By Laura Lindsey, OSU Extension soybean specialist
The effect of drought during the early stages of soybean reproduction was discussed in a previous C.O.R.N. newsletter article (click here). As soybeans enter the seed filling stage, how does drought influence seed size? On average, there are 2,500 individual soybean seeds per pound. Soybean seeds produced during drought conditions and at high temperatures tend to be smaller than seeds produced under normal conditions. Smaller seed size means it takes more individual seeds to equal one pound. When soybeans were grown in a greenhouse at 84°F, seeds produced under moderate water stress were 8% smaller than seeds produced with adequate water (Dornbos and Mullen, 1991). When the temperature was raised to 95°F, seeds produced under moderate water stress were 29% smaller than seeds produced with adequate water. This study indicates that seed size is reduced more when water and heat stress occur simultaneously compared to water stress alone.
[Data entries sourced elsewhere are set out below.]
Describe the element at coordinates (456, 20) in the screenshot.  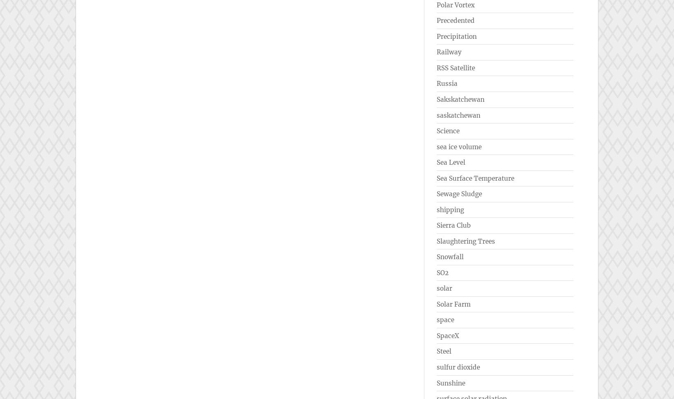
I see `'Precedented'` at that location.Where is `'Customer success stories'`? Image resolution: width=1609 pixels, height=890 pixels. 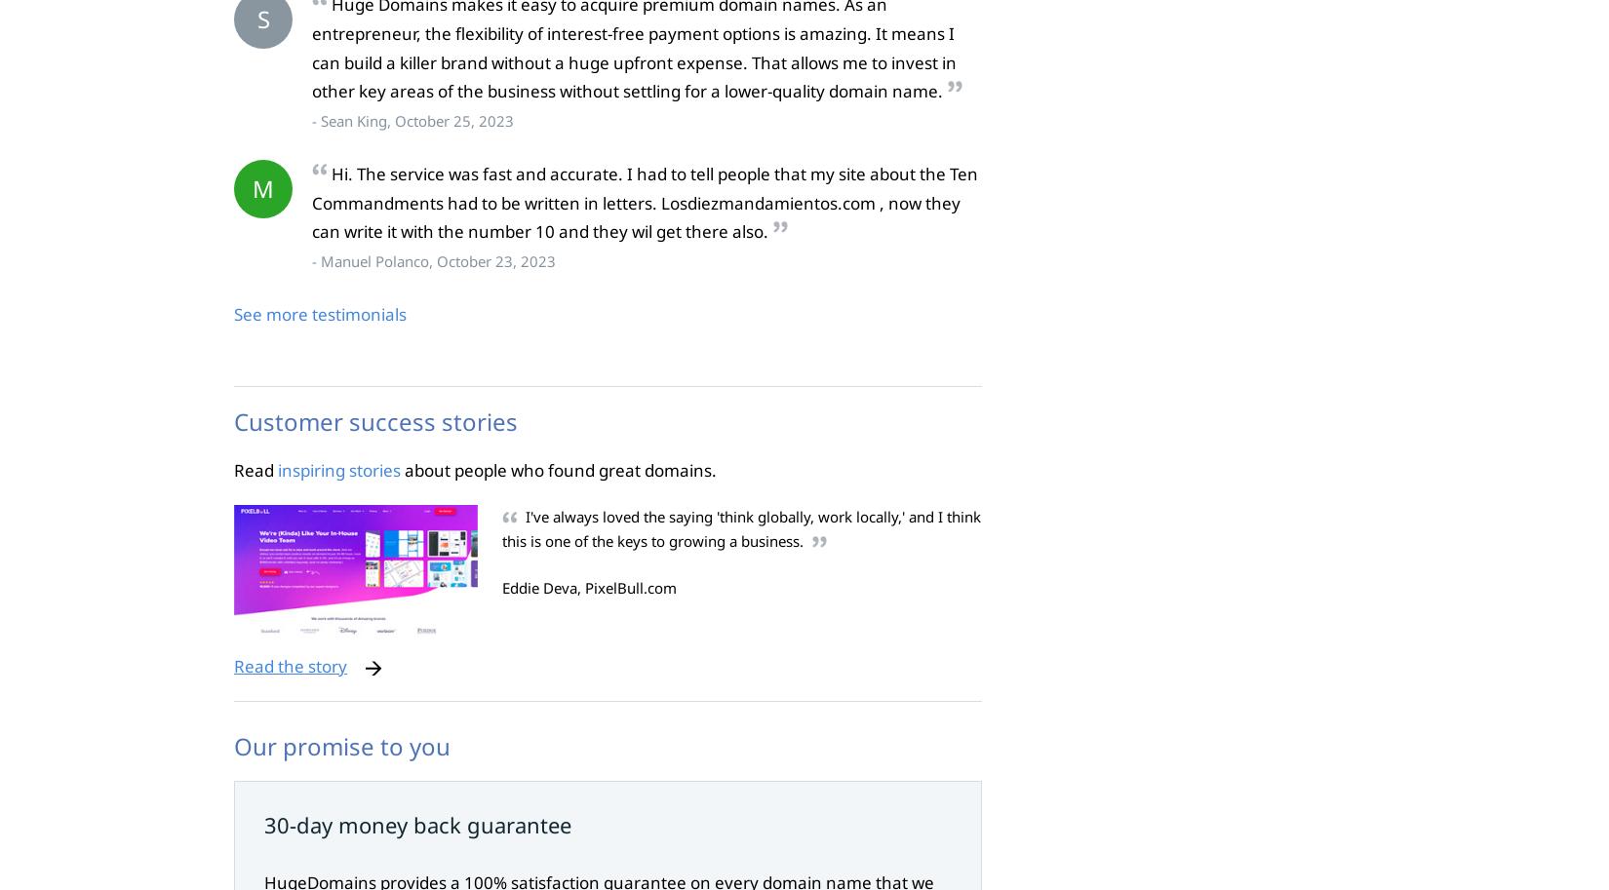
'Customer success stories' is located at coordinates (375, 421).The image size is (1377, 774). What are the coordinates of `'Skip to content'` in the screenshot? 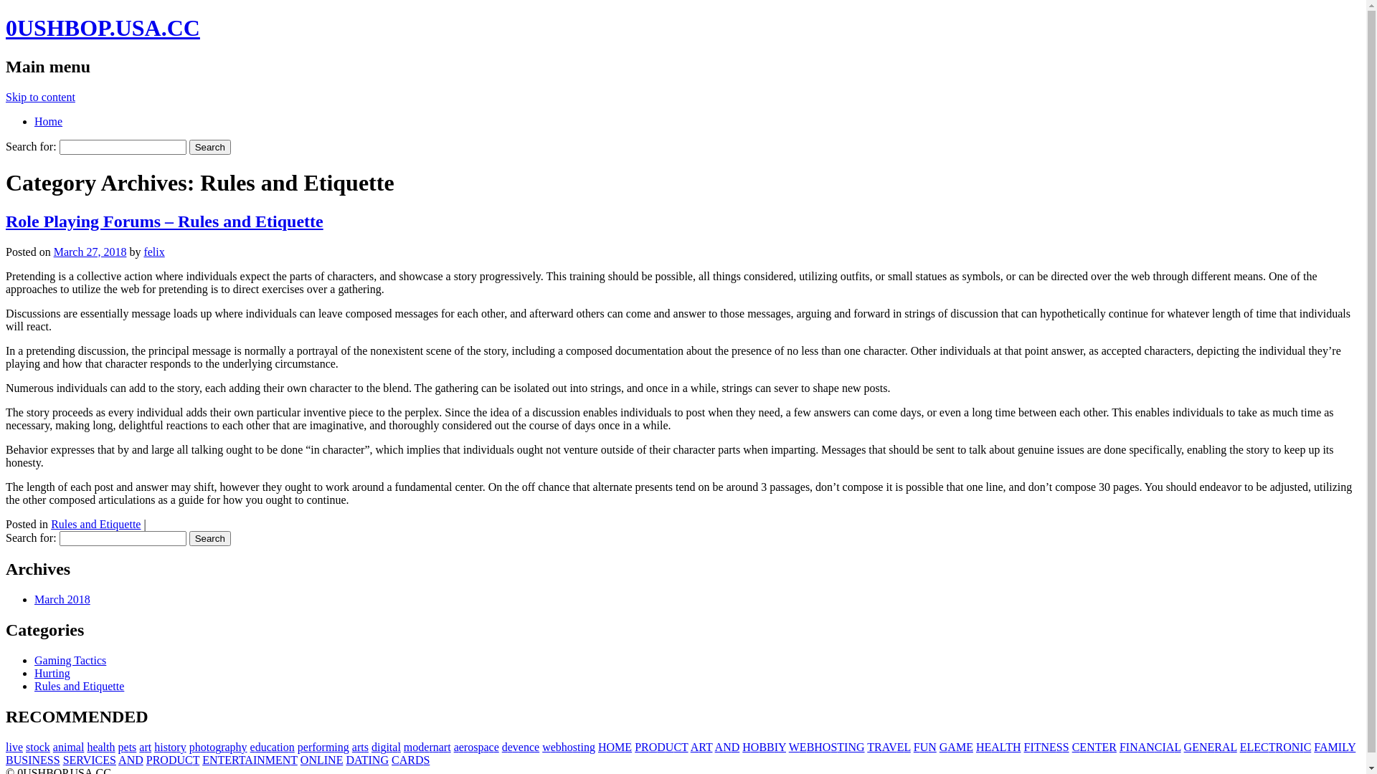 It's located at (40, 97).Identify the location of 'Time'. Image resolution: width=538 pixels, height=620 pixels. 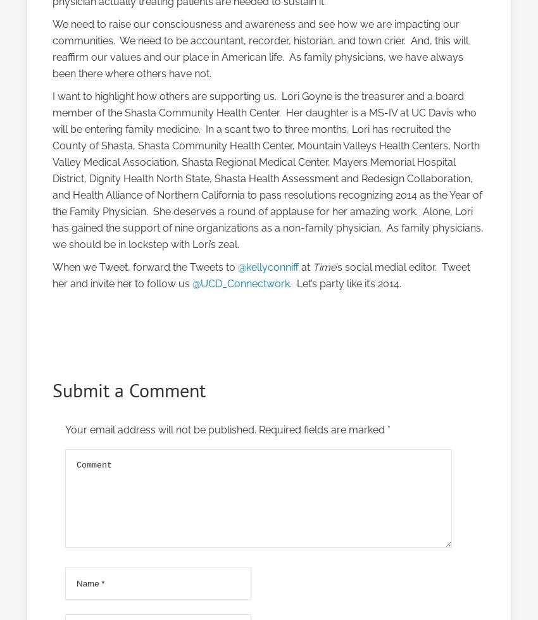
(313, 267).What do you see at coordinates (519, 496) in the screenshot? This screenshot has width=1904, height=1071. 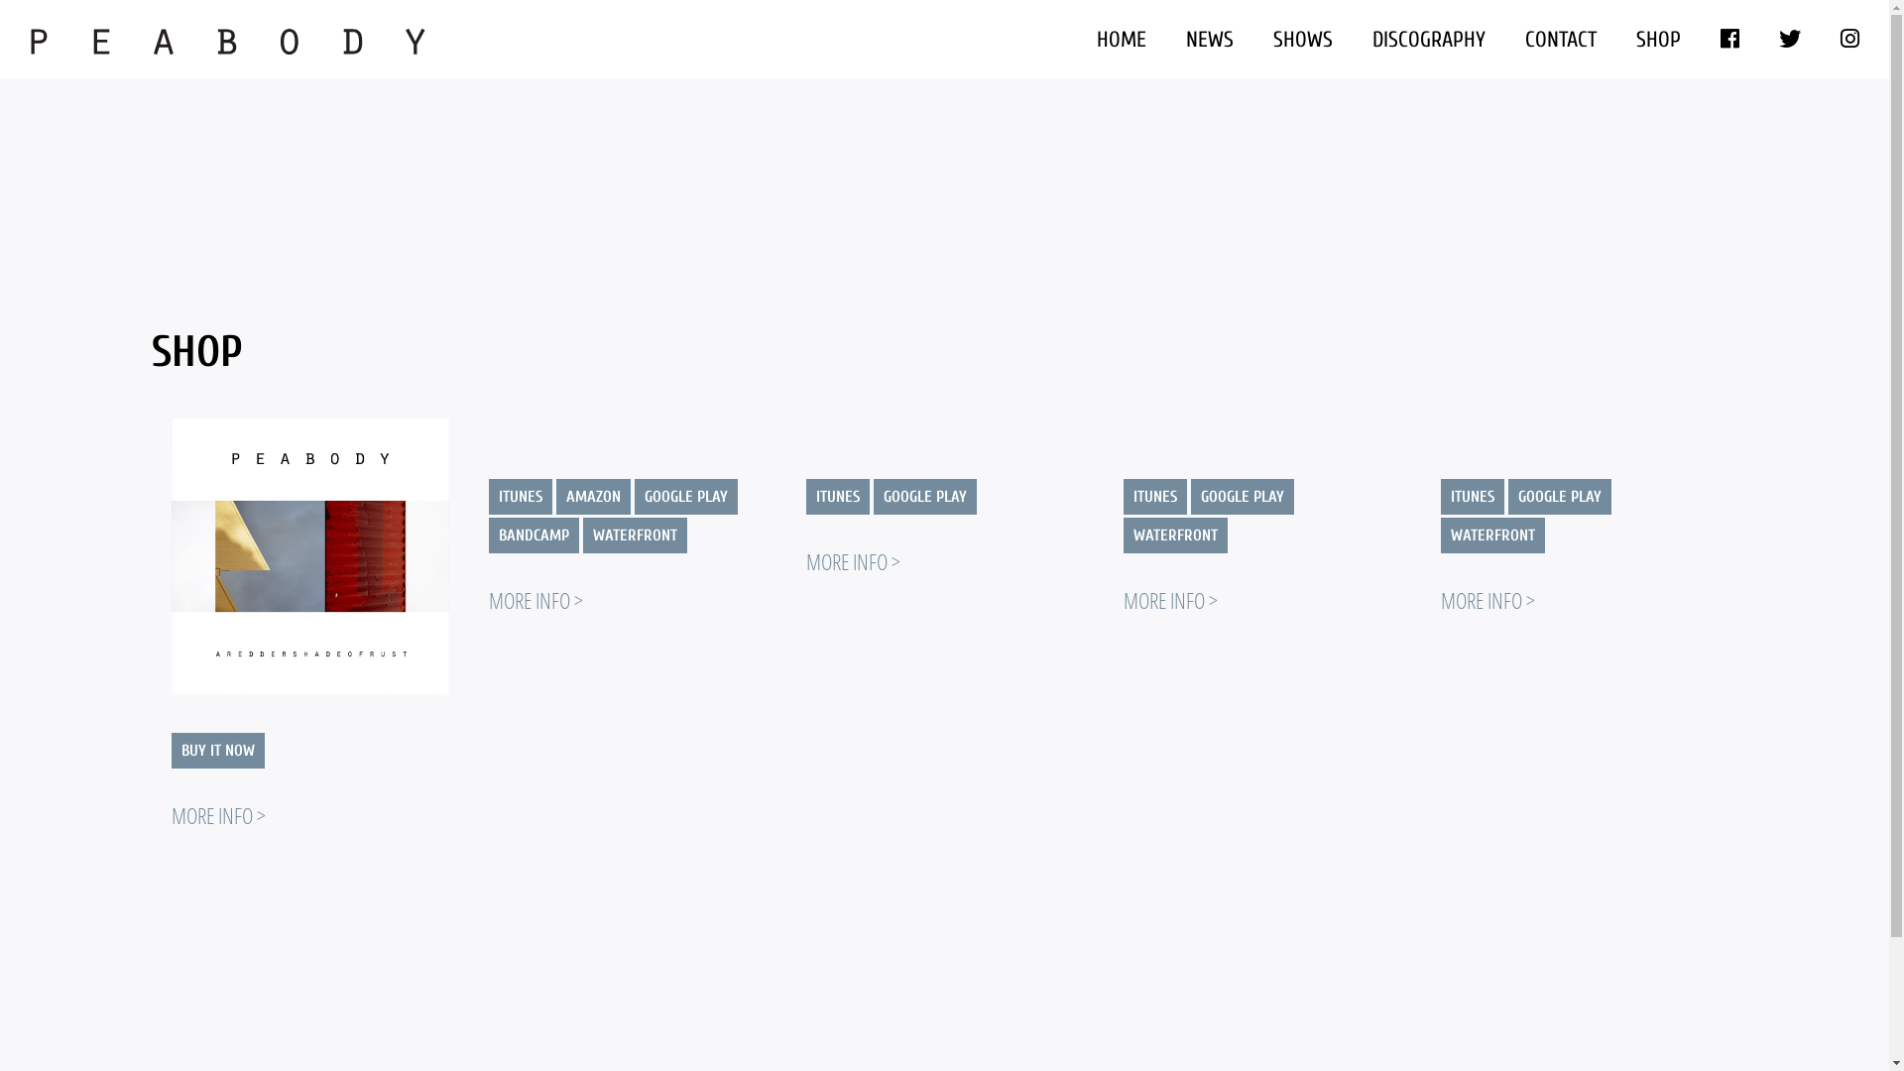 I see `'ITUNES'` at bounding box center [519, 496].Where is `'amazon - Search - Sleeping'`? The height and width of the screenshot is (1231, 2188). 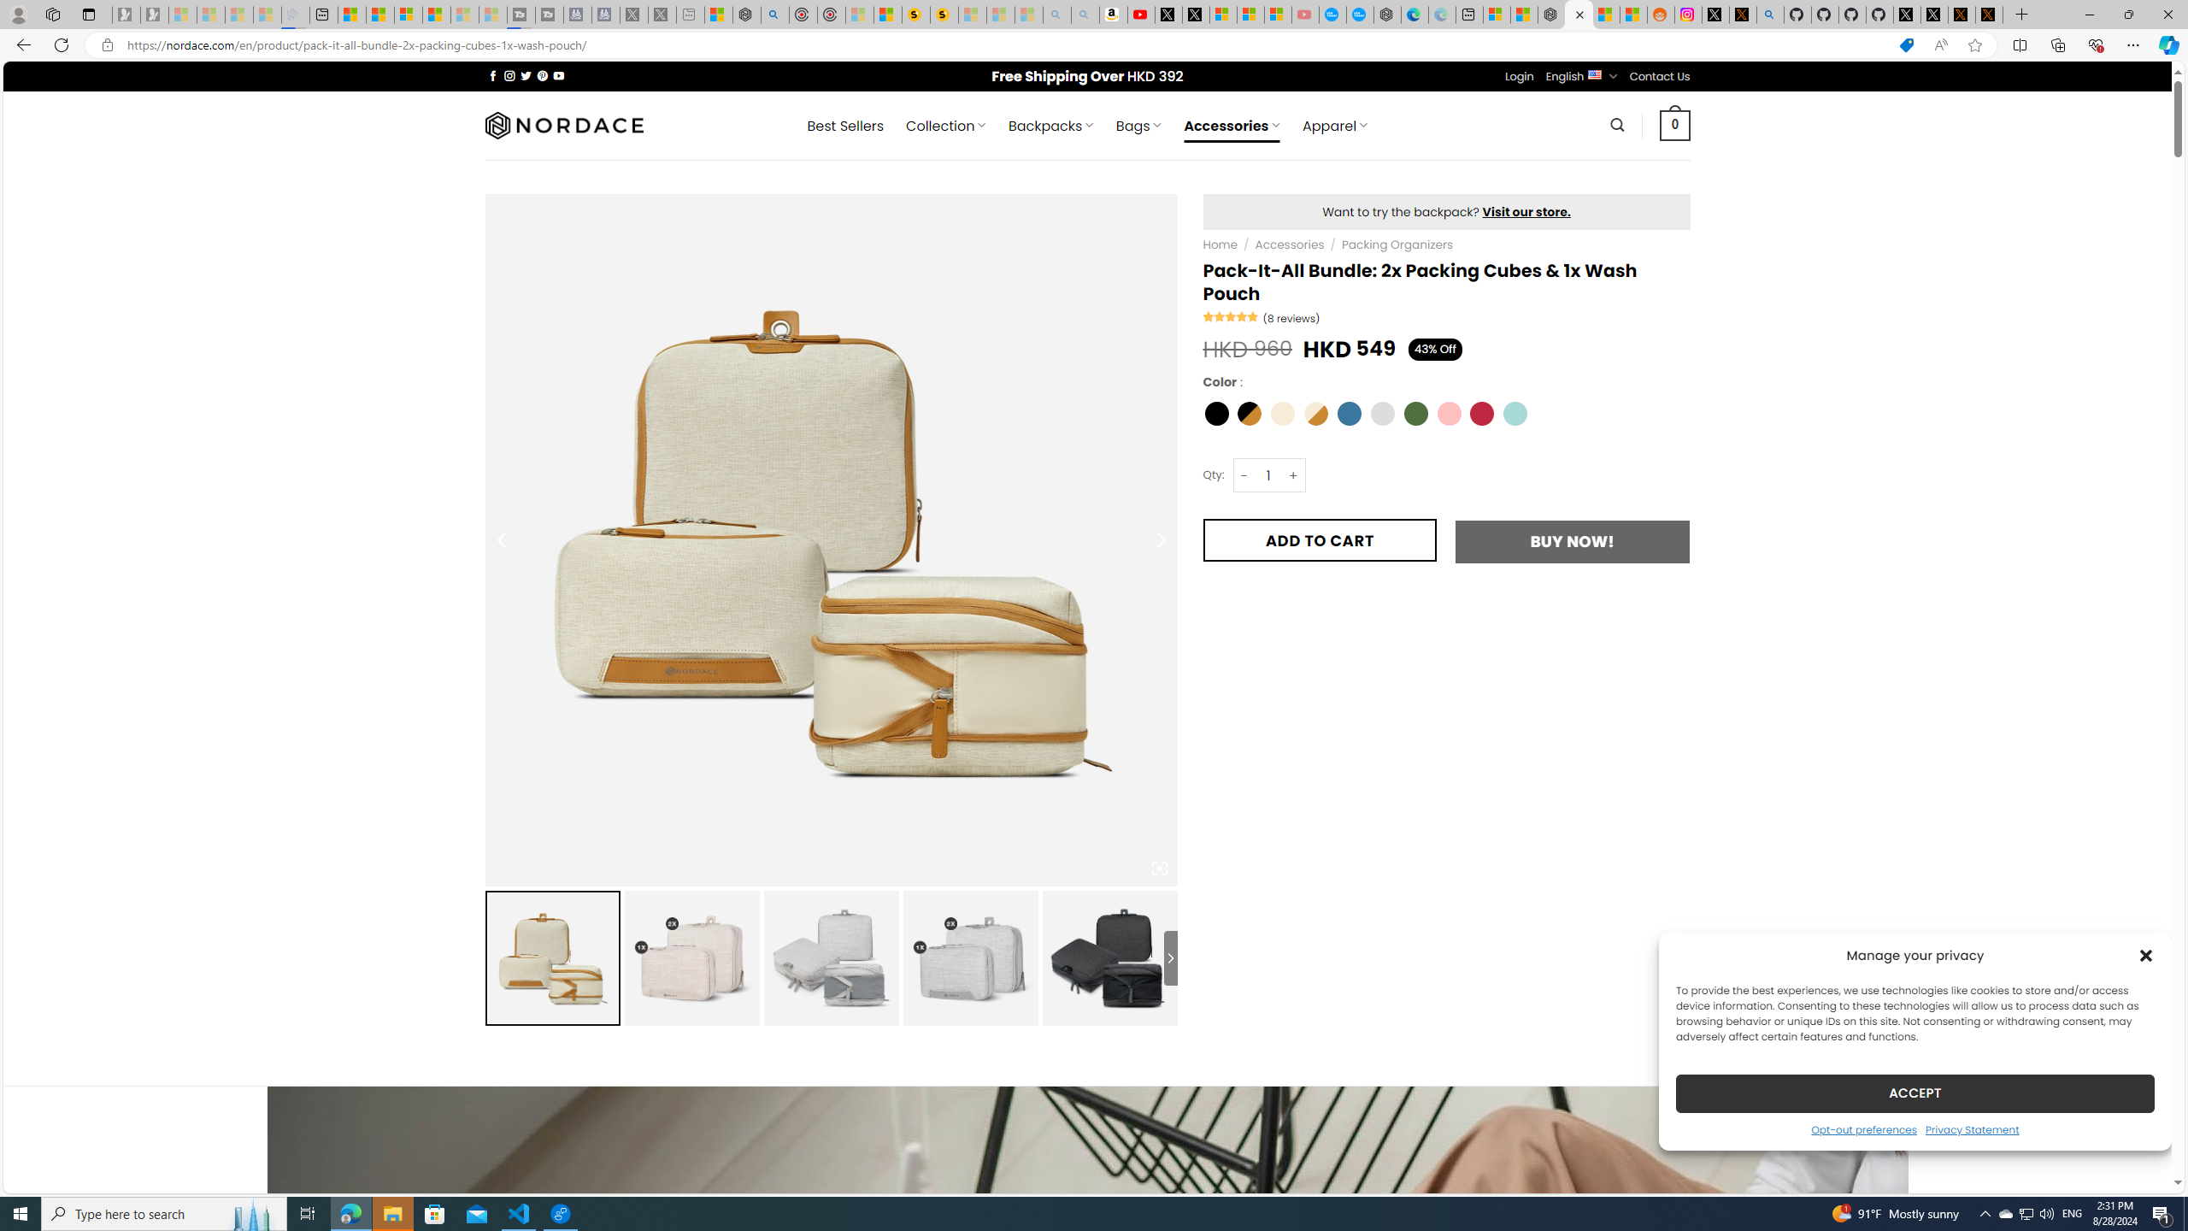 'amazon - Search - Sleeping' is located at coordinates (1056, 14).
Soybean seed produced during a drought results in reduced germination rates. What does this mean for next year’s soybean seed? Right now, it’s too early to know for sure. Laboratory seed germination test results are required by law to be shown on seed bags. Make sure to check germination test results before planting next year. If germination is less than 90%, seeding rates will need to be adjusted to achieve desired population.